Face detection is a key link of subsequent face-related applications, such as face recognition [1], facial expression recognition [2], and face hallucination [3], because its effect directly affects the subsequent applications performance. Therefore, face detection has become a research hotspot in the field of pattern recognition and computer vision and has been widely studied in the past two decades.

Large amounts of approaches have been proposed for face detection. The early research on face detection [49] mainly focused on the design of handcraft feature and used traditional machine learning algorithms to train effective classifiers for detection and recognition. Such approaches are limited in that the efficient feature design is complex and the detection accuracy is relatively low. In recent years, face detection methods based on deep convolutional neural network [1013] have been widely studied, which are more robust and efficient than handcraft feature methods. Besides, a series of efficient object detection frameworks are used for face detection to improve detection performance [1418], including R-CNN [19], Fast R-CNN [20], and Faster R-CNN [21]. These methods mainly implement face detection and the location of the face bounding box, which may have some drawbacks such as the extracted face features have background noise, spatial quantization is rough and cannot be accurately positioned. These drawbacks will directly affect the follow-up subsequent face-related applications, such as face recognition, facial expression recognition, and face alignment [22]. Therefore, it is necessary to study a face detection and segmentation method.
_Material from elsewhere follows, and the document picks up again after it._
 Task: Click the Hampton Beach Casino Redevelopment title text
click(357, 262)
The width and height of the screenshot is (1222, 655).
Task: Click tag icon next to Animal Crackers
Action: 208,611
Mask R-CNN [23], an improved object detection model based on Faster R-CNN, has an impressive performance on various object detection and segmentation benchmarks such as COCO challenges [24] and Cityscapes dataset [25]. Unlike traditional R-CNN series methods, Mask R-CNN adds a mask branch for predicting segmentation masks on each Region of Interest (RoI), which can fulfil both detection and segmentation tasks. In order to fulfil both face detection and segmentation tasks from the image to overcome the drawbacks of the existing methods, a face detection and segmentation method based on improved Mask R-CNN (G-Mask) is proposed in this paper. In particular, our scheme introduces Generalized Intersection over Union (GIoU) [26] as the loss function for bounding box regression to improve detection accuracy of face detection. The main contributions of this paper are as follows:(1)A new dataset was created (more details are described in Section 4.1), which annotated 5115 images randomly selected from the FDDB [27] and ChokePoint datasets [28].(2)A face detection and segmentation method based on improved Mask R-CNN was proposed, which can detect faces correctly while also precisely segmenting each face in an image. Furthermore, the proposed method improves the detection performance by introducing GIoU as a bounding box loss function. The experimental results verify that our proposed G-Mask method achieves promising performance on several mainstream benchmarks, including the FDDB, AFW [29], and WIDER FACE [30].

The remainder of this paper is organized as follows. Section 2 briefly reviews the related work. The G-Mask framework for face detection and segmentation is described in detail in Section 3. Section 4 presents the experiment and discussion of the proposed method. In the last section, the work is summarized and the direction of future work is proposed.

Face detection as one of the important research directions of computer vision has been extensively studied in recent years. From the development process of face detection, we can simply classify previous work as handcraft feature based and neural networks based methods.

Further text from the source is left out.